Psychospiritual comfort pertains to self-esteem, the meaning of one’s life, and one’s connection with a higher power. Sociocultural comfort pertains to family, personal relationships, and one’s cultural background. Environmental comfort pertains to the external surrounding (Kolcaba, 1994). The theory consists of three parts. Part one describes how comfort needs are assessed, appropriate nursing interventions are implemented, and the patient experiences increased comfort. The second part of the theory describes the relationship between comfort and health seeking behaviors. Kolcaba reports that patients whose comfort needs are meet are better able to participate in positive behaviors, which promote health and well-being.
The third part of the theory describes the relationship between client’s health seeking behaviors and the integrity of the institution (Kolcaba, Tilton, & Drouin, 2006). Outcome measures for institutions can be improved when staff utilizes comfort measures. It is desirable that nurses caring for hospice patients are skilled in the art of comfort. Providing physical comfort such as managing pain, positioning an individual with advanced musculoskeletal problems, keeping bowel patterns regular, assisting residents in a toileting program to avoid incontinence, and protection fragile skin are skills used on a daily basis. Nurses in hospice care must address psychospiritual concerns such as depression, the loss of physical functioning, as well as the loss of loved ones and friends.
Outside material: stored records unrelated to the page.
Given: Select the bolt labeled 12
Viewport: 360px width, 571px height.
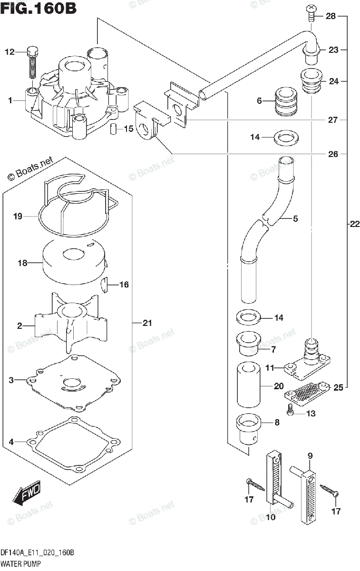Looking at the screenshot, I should [32, 62].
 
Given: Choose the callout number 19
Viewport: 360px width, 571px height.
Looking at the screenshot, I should [18, 217].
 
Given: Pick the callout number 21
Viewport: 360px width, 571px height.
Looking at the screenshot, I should [147, 324].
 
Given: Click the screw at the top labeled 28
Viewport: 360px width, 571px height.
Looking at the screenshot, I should [311, 12].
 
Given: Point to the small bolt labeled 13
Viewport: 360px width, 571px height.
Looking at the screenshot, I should [290, 408].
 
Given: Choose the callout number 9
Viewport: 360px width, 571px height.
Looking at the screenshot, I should [310, 456].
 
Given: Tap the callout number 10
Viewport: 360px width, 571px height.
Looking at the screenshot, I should [271, 517].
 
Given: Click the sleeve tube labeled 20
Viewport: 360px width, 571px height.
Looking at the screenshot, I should [248, 385].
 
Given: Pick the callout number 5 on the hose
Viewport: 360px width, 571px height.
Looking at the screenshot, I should [295, 219].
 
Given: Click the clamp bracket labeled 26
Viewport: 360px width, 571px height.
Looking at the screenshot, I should [147, 121].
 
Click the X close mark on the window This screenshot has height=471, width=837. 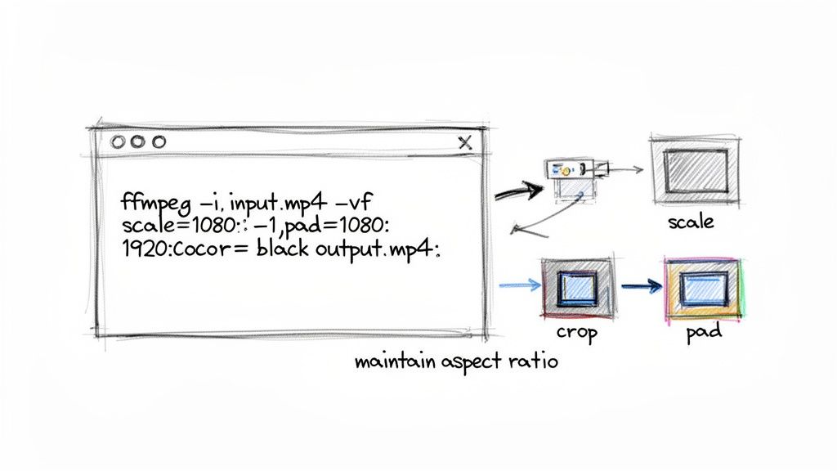[465, 142]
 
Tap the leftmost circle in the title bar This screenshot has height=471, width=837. [119, 141]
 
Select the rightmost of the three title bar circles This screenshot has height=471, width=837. [158, 141]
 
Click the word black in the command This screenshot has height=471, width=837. [284, 250]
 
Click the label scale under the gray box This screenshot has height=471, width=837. [691, 222]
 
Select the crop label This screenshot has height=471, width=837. [577, 332]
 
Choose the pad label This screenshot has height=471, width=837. [704, 334]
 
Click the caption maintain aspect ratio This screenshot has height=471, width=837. [456, 361]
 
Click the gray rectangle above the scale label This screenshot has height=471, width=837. [695, 171]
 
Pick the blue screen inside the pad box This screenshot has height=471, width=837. [704, 288]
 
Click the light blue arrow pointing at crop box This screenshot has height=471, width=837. [518, 285]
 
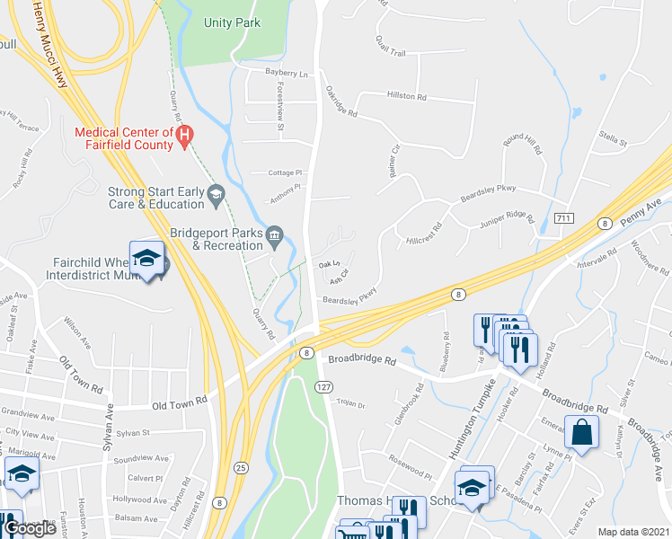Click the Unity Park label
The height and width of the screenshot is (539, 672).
tap(232, 22)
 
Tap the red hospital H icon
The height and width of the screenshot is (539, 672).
tap(185, 137)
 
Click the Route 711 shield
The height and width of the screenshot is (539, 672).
tap(564, 218)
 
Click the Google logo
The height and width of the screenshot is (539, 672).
tap(30, 528)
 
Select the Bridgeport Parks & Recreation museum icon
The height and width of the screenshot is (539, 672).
tap(277, 235)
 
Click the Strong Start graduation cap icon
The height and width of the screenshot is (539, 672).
tap(216, 193)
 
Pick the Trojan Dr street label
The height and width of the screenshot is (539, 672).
tap(350, 404)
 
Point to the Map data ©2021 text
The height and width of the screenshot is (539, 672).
tap(634, 532)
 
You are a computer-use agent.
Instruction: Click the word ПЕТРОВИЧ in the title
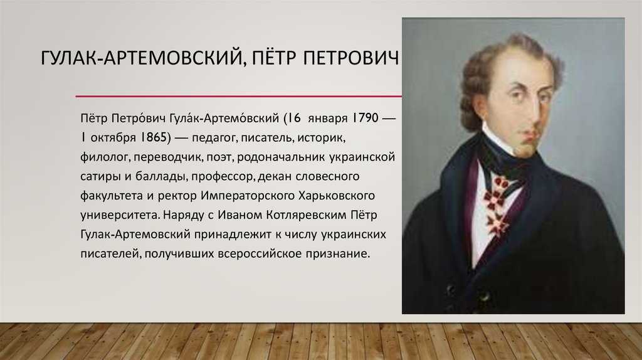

Most patients in hospice care have been forced by illness and debility to give up their homes and independence. Sociocultural comfort is provided when nurses understand a person’s cultural background. Encouraging family support and understanding a resident’s background and accomplishments assist nurses in developing interventions to support comfort. The environment also plays a part in an individual’s comfort and well-being in the long-term care environment. Providing a home-like, active, and joyful environment filled with children, animals, and treasured items from home are very important. Comfort theory has been utilized as a framework for hospice nursing (Vendlinski & Kolcaba, 1997).